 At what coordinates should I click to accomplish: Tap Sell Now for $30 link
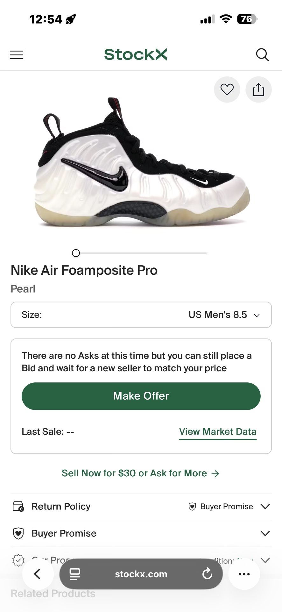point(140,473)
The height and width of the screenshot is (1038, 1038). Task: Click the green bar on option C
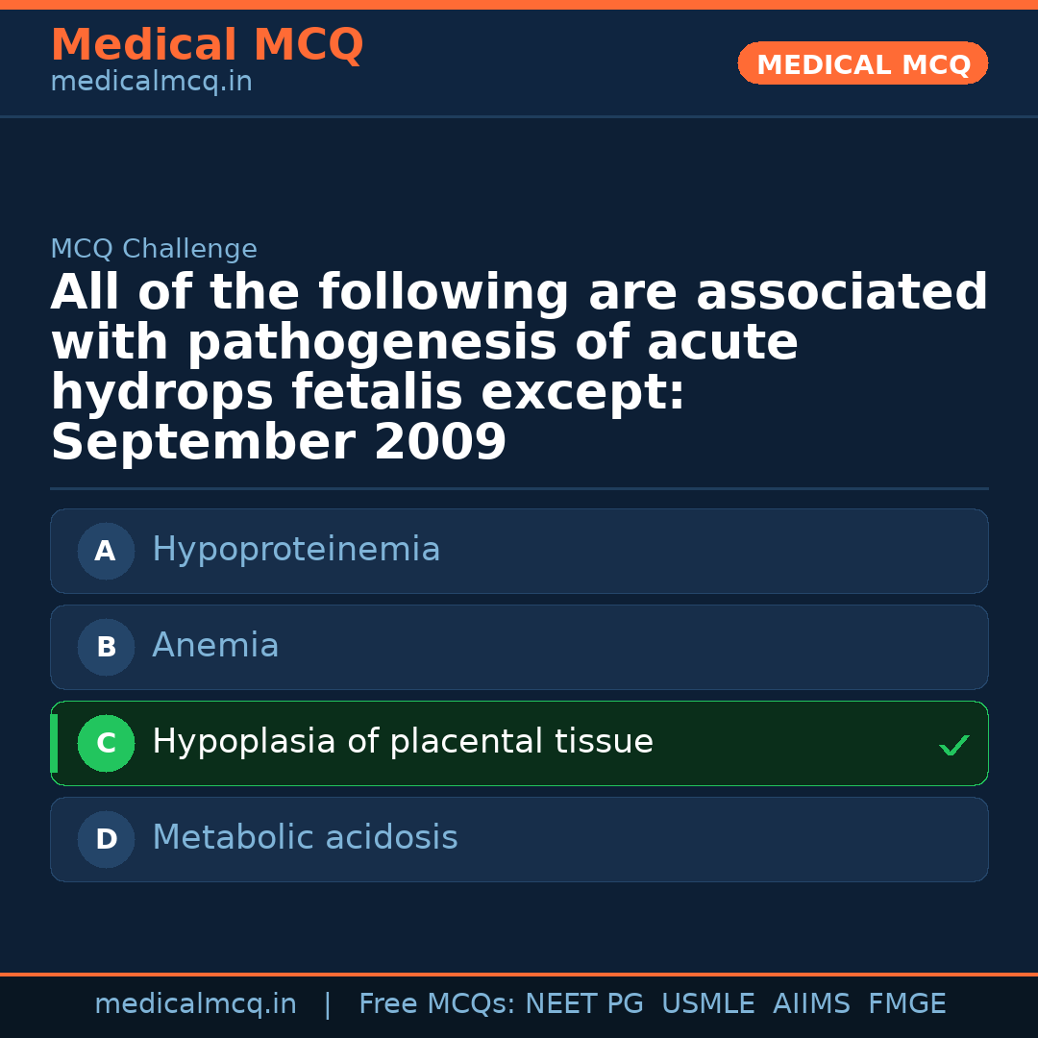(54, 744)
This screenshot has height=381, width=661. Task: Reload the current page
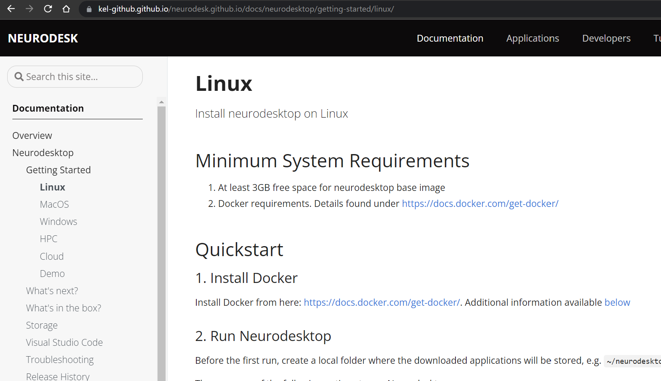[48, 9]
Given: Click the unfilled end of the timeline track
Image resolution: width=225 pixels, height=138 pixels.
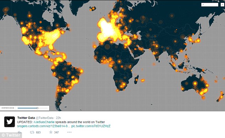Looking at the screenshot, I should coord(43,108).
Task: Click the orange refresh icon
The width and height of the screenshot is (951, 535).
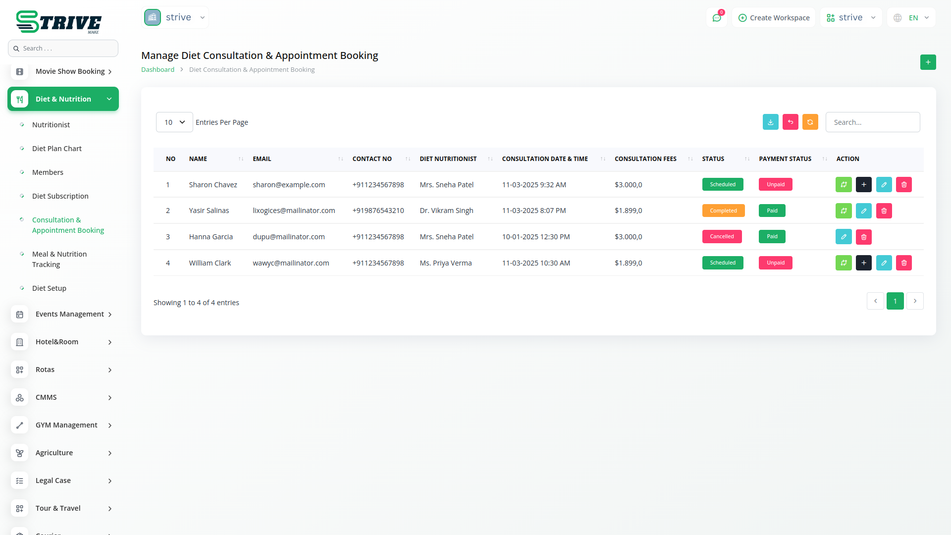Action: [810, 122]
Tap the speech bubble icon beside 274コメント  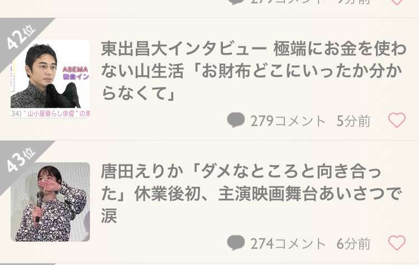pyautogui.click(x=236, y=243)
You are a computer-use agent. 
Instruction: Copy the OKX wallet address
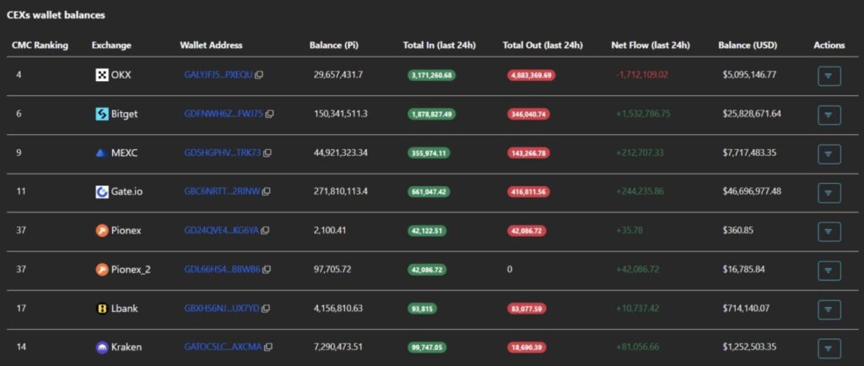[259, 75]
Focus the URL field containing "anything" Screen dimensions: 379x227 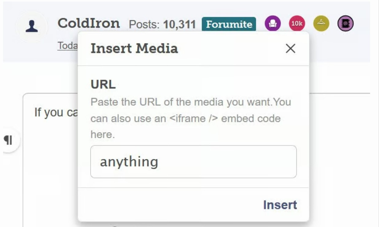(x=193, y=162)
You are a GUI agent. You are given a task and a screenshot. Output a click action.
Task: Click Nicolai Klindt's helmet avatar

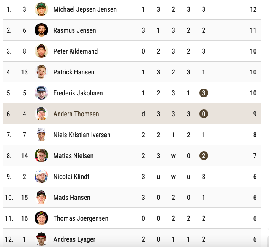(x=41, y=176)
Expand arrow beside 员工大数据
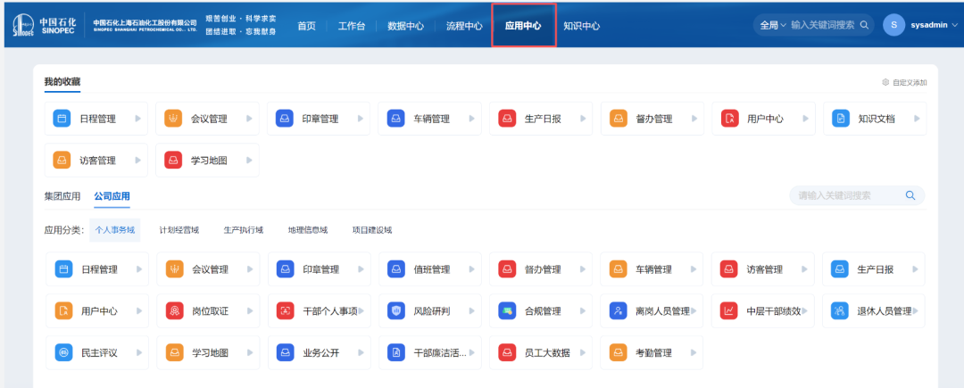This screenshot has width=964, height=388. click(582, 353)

____

Render everything from the start of the records down to the line containing "Action: [810, 122]" as a Markdown table with the columns Row and Line, numbering each row and skipping blank lines. Leave the pictures out of the table.

| Row | Line |
|---|---|
| 1 |  At what coordinates should I click to accomplish: Tap Sell Now for $30 link |
| 2 | point(140,473) |
| 3 | The height and width of the screenshot is (1038, 1038). Task: Click the green bar on option C |
| 4 | (54, 744) |
| 5 | This screenshot has height=381, width=661. Task: Reload the current page |
| 6 | [48, 9] |
| 7 | Given: Click the unfilled end of the timeline track |
| 8 | Image resolution: width=225 pixels, height=138 pixels. |
| 9 | Looking at the screenshot, I should coord(43,108). |
| 10 | Task: Click the orange refresh icon |
| 11 | The width and height of the screenshot is (951, 535). |
| 12 | Action: [810, 122] |